A few days later, on April 4, 2022, Plaintiffs Perlot and Alexander attended an event with other students regarding the American Bar Association’s accreditation of the law school. According to Plaintiffs, Jane Doe and others raised concerns about CLS and its members—namely that they held religious beliefs that were bigoted and anti-LGBTQ+. Plaintiff Alexander then spoke up, defended CLS, and stated that the biggest instance of discrimination he had seen on campus was actually against CLS and the administration’s failure to timely recognize and register it as a group.
That same day, several students staged “walkouts” for two of the courses taught by Plaintiff Seamon—seemingly in response to his participation at the event on April 1. Also on April 4, Defendant Lindsay Ewan—Deputy Director of OCRI— interviewed Miller about the events that took place during the law school’s community event on April 1. Three days later, on April 7, 2022, Plaintiffs Perlot, Miller, and Alexander received no-contact orders from OCRI. Apparently, Jane Doe reported to OCRI that Plaintiffs’ actions at the events described above left her feeling “targeted and unsafe.” The no-contact orders prohibit Plaintiffs from having any contact with Jane Doe unless they receive advance permission from OCRI. The orders apply on and off campus, do not have termination dates, and state that “[a]ny action deemed to be in violation of this no contact order will be taken seriously and considered retaliation. Further action may be taken by this administration as a result, which could include suspension or expulsion.”

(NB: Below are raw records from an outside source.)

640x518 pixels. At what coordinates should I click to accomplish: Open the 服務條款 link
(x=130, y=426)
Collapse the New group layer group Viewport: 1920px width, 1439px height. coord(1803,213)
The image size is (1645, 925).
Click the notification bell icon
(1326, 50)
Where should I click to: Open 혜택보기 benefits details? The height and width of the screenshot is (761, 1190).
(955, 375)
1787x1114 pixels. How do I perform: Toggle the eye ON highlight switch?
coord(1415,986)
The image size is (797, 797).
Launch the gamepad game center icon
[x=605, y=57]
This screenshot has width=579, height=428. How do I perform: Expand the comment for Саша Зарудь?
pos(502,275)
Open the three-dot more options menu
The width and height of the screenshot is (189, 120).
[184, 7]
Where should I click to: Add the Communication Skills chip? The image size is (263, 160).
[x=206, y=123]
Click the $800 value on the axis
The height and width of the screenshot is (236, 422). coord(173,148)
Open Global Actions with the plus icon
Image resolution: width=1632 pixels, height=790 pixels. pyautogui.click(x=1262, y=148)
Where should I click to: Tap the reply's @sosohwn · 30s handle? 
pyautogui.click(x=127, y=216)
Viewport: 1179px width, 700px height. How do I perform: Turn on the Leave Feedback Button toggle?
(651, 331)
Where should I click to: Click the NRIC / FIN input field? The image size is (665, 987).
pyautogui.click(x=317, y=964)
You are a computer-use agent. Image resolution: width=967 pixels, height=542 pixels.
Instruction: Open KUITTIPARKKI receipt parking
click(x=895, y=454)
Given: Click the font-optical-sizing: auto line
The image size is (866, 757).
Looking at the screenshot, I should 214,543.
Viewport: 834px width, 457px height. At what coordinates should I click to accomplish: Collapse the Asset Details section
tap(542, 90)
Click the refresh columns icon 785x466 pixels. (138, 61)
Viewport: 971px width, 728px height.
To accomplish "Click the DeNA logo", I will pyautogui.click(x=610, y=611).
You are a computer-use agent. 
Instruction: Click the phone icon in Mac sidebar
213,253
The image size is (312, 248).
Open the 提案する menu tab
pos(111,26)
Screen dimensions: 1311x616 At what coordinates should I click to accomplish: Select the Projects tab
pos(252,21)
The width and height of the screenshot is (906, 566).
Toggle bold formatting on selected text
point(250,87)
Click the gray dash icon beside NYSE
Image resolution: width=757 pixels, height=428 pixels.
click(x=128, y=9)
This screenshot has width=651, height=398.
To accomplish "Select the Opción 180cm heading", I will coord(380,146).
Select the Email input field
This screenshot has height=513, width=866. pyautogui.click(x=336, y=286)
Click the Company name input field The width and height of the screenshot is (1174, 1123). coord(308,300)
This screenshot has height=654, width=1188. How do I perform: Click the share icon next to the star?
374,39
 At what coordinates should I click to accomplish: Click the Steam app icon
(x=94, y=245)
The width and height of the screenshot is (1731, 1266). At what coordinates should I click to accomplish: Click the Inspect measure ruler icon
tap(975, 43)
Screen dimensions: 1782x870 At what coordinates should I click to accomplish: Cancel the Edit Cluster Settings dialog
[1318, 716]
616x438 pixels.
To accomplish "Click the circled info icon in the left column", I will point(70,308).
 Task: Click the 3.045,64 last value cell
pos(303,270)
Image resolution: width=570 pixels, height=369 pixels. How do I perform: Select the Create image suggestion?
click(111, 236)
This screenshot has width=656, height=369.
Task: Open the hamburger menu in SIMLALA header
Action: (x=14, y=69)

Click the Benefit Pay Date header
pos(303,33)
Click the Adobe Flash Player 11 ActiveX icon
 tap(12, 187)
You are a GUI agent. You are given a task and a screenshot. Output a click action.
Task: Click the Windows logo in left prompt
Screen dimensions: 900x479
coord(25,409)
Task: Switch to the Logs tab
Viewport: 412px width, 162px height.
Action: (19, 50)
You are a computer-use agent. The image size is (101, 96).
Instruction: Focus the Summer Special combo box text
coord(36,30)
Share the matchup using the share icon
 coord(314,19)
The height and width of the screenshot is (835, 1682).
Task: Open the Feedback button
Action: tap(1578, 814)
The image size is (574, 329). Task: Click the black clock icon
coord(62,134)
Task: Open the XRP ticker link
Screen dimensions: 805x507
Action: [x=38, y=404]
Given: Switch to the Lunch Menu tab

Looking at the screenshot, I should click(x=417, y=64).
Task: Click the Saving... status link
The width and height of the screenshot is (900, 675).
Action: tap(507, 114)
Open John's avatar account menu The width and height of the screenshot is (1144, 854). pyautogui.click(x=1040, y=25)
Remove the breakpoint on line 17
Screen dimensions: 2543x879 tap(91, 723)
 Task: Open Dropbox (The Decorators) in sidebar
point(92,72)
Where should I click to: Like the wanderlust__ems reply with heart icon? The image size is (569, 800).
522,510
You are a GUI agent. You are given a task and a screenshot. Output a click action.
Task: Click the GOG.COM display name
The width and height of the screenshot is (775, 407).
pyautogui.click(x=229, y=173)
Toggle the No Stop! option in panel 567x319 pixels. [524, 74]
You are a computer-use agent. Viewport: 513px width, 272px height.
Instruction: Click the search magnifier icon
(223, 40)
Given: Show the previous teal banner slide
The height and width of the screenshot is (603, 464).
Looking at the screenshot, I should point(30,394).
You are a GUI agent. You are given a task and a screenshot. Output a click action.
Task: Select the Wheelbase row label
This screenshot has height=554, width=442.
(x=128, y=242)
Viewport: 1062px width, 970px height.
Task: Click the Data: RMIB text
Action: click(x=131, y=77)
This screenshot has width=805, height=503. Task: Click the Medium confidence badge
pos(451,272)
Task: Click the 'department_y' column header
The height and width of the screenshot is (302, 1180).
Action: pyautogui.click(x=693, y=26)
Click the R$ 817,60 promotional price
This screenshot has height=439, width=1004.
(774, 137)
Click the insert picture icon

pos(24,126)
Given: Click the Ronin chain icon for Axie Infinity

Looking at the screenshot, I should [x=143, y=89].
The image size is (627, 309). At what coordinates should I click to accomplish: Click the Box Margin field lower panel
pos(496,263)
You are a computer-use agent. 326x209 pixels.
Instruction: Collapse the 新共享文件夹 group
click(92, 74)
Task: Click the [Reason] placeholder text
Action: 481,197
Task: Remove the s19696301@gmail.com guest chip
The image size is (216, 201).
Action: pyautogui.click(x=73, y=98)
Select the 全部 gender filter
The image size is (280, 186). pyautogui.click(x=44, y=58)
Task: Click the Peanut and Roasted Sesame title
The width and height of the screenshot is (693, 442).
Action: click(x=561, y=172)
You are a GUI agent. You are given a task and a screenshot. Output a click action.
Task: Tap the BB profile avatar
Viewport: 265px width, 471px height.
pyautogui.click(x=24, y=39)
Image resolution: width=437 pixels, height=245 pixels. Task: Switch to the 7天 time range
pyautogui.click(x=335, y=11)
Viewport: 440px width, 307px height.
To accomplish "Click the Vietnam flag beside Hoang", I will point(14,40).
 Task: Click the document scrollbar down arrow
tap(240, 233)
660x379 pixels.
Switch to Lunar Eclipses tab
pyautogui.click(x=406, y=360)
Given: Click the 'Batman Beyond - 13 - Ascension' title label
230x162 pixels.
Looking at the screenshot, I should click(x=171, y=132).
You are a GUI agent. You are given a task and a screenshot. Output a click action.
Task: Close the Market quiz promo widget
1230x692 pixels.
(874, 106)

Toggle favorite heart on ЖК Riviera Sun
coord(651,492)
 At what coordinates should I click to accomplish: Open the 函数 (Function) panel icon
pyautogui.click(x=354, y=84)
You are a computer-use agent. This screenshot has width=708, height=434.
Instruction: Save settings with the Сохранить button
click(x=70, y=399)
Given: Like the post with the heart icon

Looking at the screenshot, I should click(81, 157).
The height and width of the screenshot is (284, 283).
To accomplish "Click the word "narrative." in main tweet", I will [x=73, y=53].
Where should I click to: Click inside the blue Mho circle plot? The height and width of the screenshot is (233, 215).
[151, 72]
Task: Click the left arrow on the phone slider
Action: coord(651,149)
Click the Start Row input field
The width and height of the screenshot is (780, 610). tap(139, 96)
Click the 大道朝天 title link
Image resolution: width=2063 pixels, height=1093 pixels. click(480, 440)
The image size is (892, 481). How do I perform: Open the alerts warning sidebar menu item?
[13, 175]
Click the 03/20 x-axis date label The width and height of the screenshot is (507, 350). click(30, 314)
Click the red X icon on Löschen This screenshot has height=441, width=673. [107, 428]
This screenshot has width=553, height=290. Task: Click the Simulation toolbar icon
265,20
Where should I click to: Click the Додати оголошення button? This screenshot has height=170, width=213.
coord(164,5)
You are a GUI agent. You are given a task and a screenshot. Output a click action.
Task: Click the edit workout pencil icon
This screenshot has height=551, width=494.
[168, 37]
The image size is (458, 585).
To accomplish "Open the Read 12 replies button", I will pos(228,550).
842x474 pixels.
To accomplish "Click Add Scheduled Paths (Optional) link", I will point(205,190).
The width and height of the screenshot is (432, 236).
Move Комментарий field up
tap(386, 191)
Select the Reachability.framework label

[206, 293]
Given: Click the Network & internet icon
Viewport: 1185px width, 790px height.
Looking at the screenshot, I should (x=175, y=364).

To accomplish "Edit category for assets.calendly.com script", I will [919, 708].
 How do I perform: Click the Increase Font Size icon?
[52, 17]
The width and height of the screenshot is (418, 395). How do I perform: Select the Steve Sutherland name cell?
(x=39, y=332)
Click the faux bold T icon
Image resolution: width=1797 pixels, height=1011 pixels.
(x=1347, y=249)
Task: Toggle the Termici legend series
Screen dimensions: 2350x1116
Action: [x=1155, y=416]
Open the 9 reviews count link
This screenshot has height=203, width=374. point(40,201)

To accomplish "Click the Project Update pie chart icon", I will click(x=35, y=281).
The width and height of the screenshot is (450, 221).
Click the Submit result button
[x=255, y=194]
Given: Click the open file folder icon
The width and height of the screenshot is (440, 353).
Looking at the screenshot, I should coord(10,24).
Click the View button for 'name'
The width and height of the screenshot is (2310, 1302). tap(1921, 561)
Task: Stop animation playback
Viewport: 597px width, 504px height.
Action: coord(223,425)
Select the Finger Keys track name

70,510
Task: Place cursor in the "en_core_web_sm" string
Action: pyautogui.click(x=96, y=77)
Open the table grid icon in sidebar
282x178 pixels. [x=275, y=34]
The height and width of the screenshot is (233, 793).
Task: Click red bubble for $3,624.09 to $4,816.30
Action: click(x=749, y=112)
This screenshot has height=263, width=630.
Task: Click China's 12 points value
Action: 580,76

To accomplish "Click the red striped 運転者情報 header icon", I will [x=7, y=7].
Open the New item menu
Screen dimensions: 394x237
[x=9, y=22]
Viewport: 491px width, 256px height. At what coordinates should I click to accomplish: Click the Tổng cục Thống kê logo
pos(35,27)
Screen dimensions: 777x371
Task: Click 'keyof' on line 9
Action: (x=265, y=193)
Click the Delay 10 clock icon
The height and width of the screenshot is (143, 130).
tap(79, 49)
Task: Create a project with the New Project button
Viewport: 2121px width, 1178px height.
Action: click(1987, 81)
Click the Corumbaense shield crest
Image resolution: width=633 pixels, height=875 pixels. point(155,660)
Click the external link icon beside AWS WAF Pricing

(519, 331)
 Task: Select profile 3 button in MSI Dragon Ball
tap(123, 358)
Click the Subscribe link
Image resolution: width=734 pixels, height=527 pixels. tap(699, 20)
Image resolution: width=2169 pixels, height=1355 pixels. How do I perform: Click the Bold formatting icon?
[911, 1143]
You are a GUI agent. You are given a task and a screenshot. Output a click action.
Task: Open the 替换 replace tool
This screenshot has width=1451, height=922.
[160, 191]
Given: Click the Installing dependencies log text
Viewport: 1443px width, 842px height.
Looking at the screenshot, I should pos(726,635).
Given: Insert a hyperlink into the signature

Plaintiffs apparently tried to resolve these issues with the University themselves and then with the aid of legal counsel, but to no avail. This lawsuit followed.
The record is very troubling in the failure of the law school to afford greater protection and respect for the views of this faculty member and these students.
On free speech, the court noted that not only were these plaintiffs exercising protected rights but:
The disparity in Defendants’ approach is what bothers the Court most about this case and leans towards a finding that Defendants’ actions were designed to repress specific speech. Jane Doe approached CLS members at the community event on April 1. She asked them a question. And critically, her question was not “what do you believe on this topic,” but “why do you believe the way you do on this topic?” In other words, Jane Doe knew (at least to some degree) what members of CLS believed on the subject of marriage.15 That she did not agree with the answer Plaintiffs provided is, therefore, not surprising. What is surprising, however, is that Plaintiffs have suffered certain consequences for expressing their personal viewpoints at this event, while Jane Doe has not—even though she expressed opinions contrary to Plaintiffs’ sincerely held religious beliefs. Certainly, there is nothing in the record at this point to suggest that Plaintiffs went to the event to cause disruption or to target certain people.
The court also noted that “Plaintiffs’ right to ‘free exercise’ includes not just the right to believe, but the right to exercise their faith. It encompasses the right to ‘profess whatever religious doctrine one desires,’ Emp. Div., Dep’t of Human Res. v. Smith, 494 U.S. 872, 877 (1990), and to “communicat[e]” those teachings to others, Hosanna-Tabor Evangelical Lutheran Church & Sch. v. EEOC, 565 U.S. 171, 199 (2012) (Alito, J., concurring).”
It is distressing to see the lack of support for the expression of these viewpoints at the University of Idaho. However, these students and Professor Seamon have secured a major win for free speech and religious expression. I hope that the University will heed the opinion and not appeal in the interests of these core constitutional rights.